「故人が残したもののなかで、デジタル環境を通してのみ確認できるものがデジタル遺品です。写真や動画、メール、SNSのアカウントやその投稿、ネット証券・銀行の資産なども含みます」
デジタル遺品研究会ルクシーの古田雄介理事はこう解説する。同会に寄せられる相談の大半が「故人のスマホのパスコードが分からず、中身が見られない」という遺族からの訴えだ。
「スマホは今や、実印や預金通帳を入れた金庫と、アルバムやCD、本などを収納した棚の役割も担っているので、遺族がアクセスできないと困るのです」(古田さん)

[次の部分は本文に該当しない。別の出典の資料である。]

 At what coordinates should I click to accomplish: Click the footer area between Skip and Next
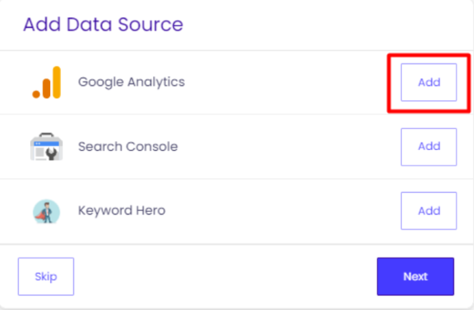click(226, 276)
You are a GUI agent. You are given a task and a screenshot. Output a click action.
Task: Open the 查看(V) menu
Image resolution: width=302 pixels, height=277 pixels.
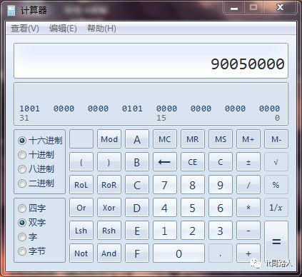pos(25,29)
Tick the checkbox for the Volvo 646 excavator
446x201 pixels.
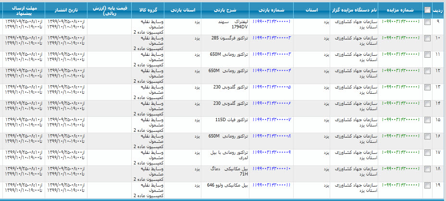point(427,186)
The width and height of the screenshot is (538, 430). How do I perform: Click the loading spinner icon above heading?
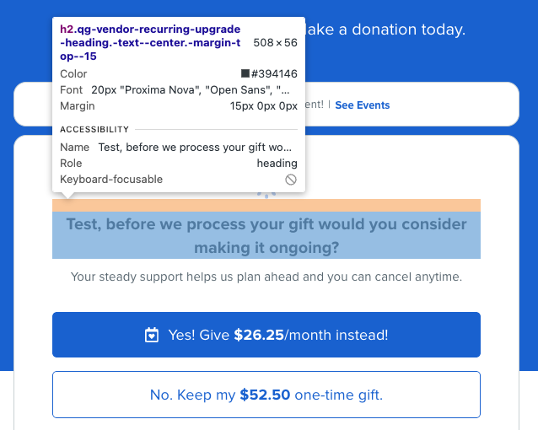tap(266, 195)
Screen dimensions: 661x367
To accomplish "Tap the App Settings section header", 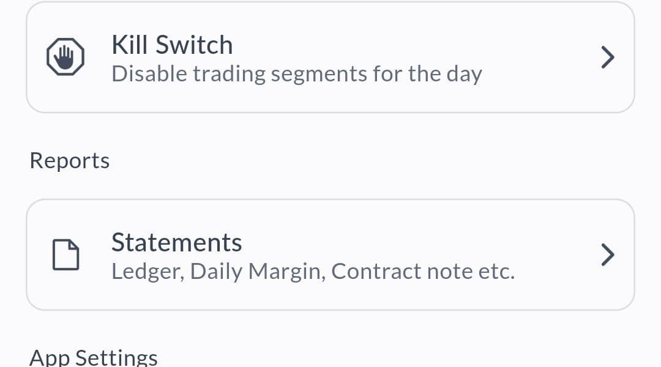I will [94, 357].
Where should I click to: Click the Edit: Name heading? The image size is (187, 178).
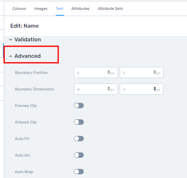coord(24,26)
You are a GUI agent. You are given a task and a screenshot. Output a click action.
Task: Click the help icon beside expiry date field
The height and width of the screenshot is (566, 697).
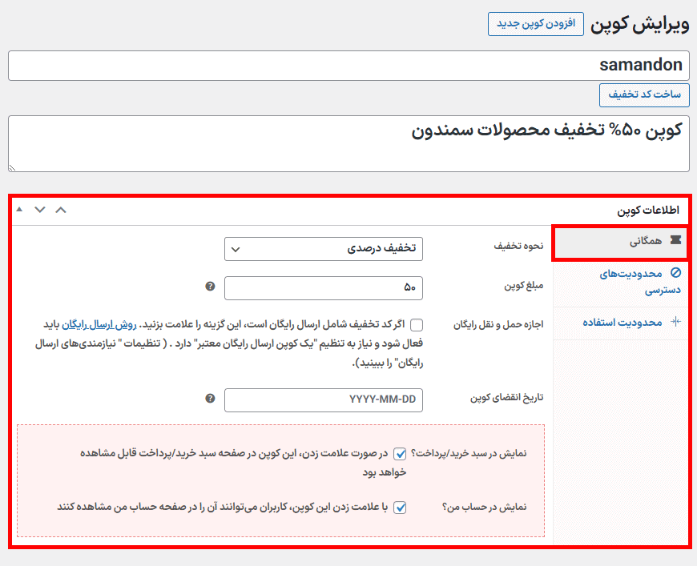coord(210,399)
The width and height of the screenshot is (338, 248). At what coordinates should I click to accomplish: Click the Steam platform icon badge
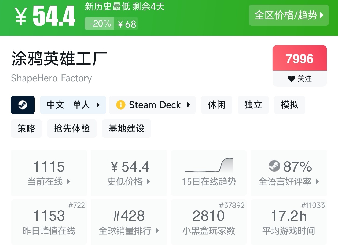tap(23, 105)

ほかにも新聞のデジタル版、雑誌や電子書籍の読み放題など、毎月定額料金を支払うネットサービスは解約の手続きをしないと請求が続いてしまう。また、故人の思い出や遺影にもなる写真やビデオ、仕事上の資料やメールのやりとりがスマホに保管されるケースもある。誕生日などから考えられるパスワード候補を片っ端から試す人もいるが、入力ミスが一定回数を超えると自動的に初期化される端末もあり、全データを失う危険もある。またFXや株の信用取引のような元手資金を超える負債を抱える可能性がある金融商品では、放置すると損失が膨らむリスクも。遺族に請求が来るケースはまれというが、必ずしも免責されるわけではない。